GENOME-SCALE METABOLIC NETWORK OF CARBON ASSIMILATION IN A DEVELOPING STEM OF CASSAVA

Cassava is a promising staple crop to enable global food security in the 21st century. Cassava plants produce underground starchy roots, whose yield is depending upon the amount of carbons traded from the aboveground development. Plant stem is a major aboveground sink organ, and its development crucially affects growth of plants, especially during the early age. However, overwhelming carbons to stem growth limits carbon supply for storage root formation. While carbon portioning and utilization for stem development is vitally affecting root yield of cassava plants, the in-depth study of the related metabolism is almost none.
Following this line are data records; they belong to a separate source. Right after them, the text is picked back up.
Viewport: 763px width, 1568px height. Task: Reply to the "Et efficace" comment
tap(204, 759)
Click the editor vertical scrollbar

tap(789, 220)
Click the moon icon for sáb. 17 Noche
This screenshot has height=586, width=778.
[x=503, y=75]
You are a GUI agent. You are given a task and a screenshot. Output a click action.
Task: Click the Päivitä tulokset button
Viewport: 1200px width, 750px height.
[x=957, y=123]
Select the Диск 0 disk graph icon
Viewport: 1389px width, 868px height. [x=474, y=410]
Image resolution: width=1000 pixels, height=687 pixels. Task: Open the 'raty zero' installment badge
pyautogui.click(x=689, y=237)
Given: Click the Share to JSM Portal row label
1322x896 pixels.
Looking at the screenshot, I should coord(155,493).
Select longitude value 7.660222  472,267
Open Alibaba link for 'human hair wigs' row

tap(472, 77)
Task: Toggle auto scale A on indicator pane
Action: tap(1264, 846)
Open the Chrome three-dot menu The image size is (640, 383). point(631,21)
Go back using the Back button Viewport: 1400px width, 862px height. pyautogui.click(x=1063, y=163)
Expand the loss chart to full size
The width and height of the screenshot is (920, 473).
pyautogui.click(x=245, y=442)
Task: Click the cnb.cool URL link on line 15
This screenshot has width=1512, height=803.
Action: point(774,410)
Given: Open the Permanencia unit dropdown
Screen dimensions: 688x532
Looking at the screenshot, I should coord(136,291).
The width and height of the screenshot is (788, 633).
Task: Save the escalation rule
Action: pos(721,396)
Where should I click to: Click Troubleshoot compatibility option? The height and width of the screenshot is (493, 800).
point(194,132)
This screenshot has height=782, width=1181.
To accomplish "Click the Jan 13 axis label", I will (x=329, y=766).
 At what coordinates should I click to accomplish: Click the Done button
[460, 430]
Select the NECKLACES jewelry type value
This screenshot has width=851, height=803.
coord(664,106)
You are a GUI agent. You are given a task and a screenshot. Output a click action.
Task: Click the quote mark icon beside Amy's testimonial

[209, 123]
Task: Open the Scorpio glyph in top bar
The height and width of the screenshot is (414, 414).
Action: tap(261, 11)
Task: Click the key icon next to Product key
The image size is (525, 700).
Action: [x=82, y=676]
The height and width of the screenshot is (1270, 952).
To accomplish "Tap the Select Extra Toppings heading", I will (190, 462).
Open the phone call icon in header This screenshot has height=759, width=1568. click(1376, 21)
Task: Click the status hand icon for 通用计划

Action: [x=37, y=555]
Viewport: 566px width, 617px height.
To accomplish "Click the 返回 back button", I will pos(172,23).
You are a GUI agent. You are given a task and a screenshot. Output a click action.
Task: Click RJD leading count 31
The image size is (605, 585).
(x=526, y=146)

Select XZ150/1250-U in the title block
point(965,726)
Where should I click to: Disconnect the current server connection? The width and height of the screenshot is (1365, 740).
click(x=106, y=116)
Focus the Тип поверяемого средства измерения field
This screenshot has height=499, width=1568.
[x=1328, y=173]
Accordingly, this study aimed to investigate the carbon assimilation pathway towards stem biomass synthesis through the genome-scale metabolic network (GSMN) reconstruction. The GSMN pathway, namely stMeRecon (stem-Manihot esculenta Metabolic Pathway Reconstruction), was reconstructed from the integral knowledge of genome information and the formerly defined metabolic pathways of cassava. The resulting pathway was consisted of 924 enzymatic protein coding genes functioning in eight sub-metabolic pathways, involving in 576 metabolic reactions and 459 metabolites. The stMeRecon, finally, describes conversion of sucrose as carbon substrate to synthesize the major components of stem biomass, including carbohydrates (starch and sugars), fibers (cellulose, hemicellulose, and lignin), proteins, and lipids. This study provides the initiative metabolic network model of cassava stem development that would extend understanding of carbon metabolism in developing stem. Furthermore, stMeRecon offers the fundamental data for metabolic modeling of carbon assimilation and, ultimately, shoot-to-root carbon allocation, which is a key factor shaping cassava root yield.